(Entries on target coordinates)
****************

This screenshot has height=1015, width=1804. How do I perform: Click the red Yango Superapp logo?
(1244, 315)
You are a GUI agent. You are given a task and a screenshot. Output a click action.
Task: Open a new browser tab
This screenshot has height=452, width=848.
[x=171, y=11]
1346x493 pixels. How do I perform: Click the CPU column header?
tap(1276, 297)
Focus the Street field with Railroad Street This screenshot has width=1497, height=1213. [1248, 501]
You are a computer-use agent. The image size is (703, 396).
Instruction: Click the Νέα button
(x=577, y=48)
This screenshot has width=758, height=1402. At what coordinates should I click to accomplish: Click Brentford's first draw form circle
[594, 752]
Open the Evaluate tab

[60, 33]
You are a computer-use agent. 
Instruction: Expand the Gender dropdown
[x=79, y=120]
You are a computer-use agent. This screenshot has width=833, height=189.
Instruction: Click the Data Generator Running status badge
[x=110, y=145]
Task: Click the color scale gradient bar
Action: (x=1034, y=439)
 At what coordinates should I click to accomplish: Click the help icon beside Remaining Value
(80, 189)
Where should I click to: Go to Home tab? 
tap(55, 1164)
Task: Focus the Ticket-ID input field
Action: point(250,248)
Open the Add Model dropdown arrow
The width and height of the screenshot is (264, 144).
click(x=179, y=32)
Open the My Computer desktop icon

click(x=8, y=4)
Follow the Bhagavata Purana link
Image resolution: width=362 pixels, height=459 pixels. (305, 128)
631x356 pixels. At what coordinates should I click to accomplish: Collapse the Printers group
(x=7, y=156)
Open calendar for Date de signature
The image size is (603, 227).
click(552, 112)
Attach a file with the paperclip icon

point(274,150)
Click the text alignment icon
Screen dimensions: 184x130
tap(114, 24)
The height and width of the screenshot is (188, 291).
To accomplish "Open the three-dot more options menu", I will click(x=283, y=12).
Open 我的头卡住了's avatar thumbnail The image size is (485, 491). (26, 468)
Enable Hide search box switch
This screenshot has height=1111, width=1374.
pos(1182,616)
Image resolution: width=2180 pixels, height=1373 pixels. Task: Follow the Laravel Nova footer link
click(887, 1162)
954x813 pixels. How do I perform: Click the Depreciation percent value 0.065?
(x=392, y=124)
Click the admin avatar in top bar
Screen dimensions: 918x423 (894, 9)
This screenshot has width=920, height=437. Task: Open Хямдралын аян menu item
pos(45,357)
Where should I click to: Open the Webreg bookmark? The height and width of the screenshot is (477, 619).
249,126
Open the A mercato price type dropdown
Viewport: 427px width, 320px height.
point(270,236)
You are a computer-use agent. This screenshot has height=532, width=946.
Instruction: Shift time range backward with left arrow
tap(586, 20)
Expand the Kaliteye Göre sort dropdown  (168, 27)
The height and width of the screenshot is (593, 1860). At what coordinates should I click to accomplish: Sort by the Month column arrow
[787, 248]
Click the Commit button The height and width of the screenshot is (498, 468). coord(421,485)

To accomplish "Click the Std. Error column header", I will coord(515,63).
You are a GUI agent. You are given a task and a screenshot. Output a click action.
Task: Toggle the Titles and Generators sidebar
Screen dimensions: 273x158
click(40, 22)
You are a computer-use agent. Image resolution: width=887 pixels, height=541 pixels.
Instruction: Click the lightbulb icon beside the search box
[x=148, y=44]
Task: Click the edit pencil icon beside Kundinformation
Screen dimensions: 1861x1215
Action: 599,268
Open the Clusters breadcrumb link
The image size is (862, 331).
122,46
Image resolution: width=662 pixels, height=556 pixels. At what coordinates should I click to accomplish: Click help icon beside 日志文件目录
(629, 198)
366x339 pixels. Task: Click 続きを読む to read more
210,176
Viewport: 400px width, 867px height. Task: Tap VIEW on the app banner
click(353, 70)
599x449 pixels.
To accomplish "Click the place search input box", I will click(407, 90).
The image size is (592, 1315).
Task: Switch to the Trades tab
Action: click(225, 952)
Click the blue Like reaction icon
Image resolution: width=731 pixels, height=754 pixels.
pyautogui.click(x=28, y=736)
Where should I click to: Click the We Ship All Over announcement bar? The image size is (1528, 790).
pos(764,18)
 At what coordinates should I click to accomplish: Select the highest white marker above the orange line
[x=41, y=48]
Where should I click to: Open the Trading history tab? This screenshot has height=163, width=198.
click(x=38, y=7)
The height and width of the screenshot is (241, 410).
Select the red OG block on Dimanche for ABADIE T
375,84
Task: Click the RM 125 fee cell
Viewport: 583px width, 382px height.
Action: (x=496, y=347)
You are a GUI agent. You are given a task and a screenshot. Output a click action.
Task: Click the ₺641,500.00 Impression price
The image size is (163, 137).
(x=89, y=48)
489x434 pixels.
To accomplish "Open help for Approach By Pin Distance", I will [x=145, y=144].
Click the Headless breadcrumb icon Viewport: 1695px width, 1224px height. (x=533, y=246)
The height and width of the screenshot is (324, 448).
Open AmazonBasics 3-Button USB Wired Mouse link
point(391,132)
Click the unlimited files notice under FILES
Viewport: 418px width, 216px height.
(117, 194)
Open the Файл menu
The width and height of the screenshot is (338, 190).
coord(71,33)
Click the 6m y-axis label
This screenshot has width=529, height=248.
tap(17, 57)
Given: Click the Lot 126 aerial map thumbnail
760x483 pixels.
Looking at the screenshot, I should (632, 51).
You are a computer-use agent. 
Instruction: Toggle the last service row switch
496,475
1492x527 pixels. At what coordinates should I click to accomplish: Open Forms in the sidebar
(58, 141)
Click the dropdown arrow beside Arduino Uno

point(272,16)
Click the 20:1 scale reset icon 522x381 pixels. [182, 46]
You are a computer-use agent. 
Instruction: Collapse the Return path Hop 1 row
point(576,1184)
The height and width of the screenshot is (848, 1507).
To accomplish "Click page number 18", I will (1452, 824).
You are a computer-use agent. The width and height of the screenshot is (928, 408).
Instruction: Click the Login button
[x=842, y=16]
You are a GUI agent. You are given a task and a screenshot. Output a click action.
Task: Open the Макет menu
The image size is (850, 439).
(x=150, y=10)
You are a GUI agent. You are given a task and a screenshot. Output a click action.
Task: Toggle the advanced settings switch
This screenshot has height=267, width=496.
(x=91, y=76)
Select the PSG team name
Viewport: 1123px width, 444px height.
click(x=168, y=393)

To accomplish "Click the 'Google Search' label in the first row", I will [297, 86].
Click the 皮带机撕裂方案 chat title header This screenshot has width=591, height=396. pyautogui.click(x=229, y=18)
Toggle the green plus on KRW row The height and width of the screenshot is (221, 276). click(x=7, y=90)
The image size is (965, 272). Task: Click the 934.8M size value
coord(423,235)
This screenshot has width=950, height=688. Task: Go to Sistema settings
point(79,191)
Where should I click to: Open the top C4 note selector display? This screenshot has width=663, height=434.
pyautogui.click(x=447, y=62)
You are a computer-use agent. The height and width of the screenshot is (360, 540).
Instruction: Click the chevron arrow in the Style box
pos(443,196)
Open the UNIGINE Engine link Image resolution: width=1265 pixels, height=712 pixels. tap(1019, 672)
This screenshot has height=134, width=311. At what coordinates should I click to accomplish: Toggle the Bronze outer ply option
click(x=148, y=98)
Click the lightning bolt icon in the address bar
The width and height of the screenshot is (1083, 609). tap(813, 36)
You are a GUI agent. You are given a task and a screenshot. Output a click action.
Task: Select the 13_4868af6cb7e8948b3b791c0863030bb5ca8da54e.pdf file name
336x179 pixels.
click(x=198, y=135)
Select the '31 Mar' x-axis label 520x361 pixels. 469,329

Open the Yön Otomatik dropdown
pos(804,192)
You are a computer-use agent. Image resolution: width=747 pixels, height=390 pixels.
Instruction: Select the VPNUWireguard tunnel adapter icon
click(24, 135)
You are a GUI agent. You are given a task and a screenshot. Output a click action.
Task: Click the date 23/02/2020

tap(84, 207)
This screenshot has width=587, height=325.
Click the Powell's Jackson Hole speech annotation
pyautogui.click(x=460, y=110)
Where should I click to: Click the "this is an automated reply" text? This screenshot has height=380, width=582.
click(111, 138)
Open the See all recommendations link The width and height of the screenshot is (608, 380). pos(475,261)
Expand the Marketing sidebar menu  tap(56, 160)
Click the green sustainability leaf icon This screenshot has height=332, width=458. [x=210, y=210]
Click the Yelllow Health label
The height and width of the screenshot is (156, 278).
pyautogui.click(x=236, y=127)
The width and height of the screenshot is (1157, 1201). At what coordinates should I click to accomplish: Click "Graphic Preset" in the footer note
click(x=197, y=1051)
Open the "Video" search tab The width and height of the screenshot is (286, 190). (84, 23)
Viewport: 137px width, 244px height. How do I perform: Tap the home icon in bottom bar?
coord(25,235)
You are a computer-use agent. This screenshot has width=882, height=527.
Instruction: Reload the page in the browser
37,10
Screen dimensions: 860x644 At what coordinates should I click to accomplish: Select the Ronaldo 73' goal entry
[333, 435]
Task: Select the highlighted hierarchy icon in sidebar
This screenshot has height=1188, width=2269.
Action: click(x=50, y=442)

****************

TASK TO CARRY OUT —
Can you retype the records exactly, starting with the line that contains "The height and width of the screenshot is (324, 448)." and going on through the line that contains "(x=150, y=10)"?

WRITTEN SOLUTION —
The height and width of the screenshot is (324, 448).
Open AmazonBasics 3-Button USB Wired Mouse link
point(391,132)
Click the unlimited files notice under FILES
Viewport: 418px width, 216px height.
(117, 194)
Open the Файл menu
The width and height of the screenshot is (338, 190).
coord(71,33)
Click the 6m y-axis label
This screenshot has width=529, height=248.
tap(17, 57)
Given: Click the Lot 126 aerial map thumbnail
760x483 pixels.
Looking at the screenshot, I should (632, 51).
You are a computer-use agent. 
Instruction: Toggle the last service row switch
496,475
1492x527 pixels. At what coordinates should I click to accomplish: Open Forms in the sidebar
(58, 141)
Click the dropdown arrow beside Arduino Uno

point(272,16)
Click the 20:1 scale reset icon 522x381 pixels. [182, 46]
You are a computer-use agent. 
Instruction: Collapse the Return path Hop 1 row
point(576,1184)
The height and width of the screenshot is (848, 1507).
To accomplish "Click page number 18", I will (1452, 824).
You are a computer-use agent. The width and height of the screenshot is (928, 408).
Instruction: Click the Login button
[x=842, y=16]
You are a GUI agent. You are given a task and a screenshot. Output a click action.
Task: Open the Макет menu
The image size is (850, 439).
(x=150, y=10)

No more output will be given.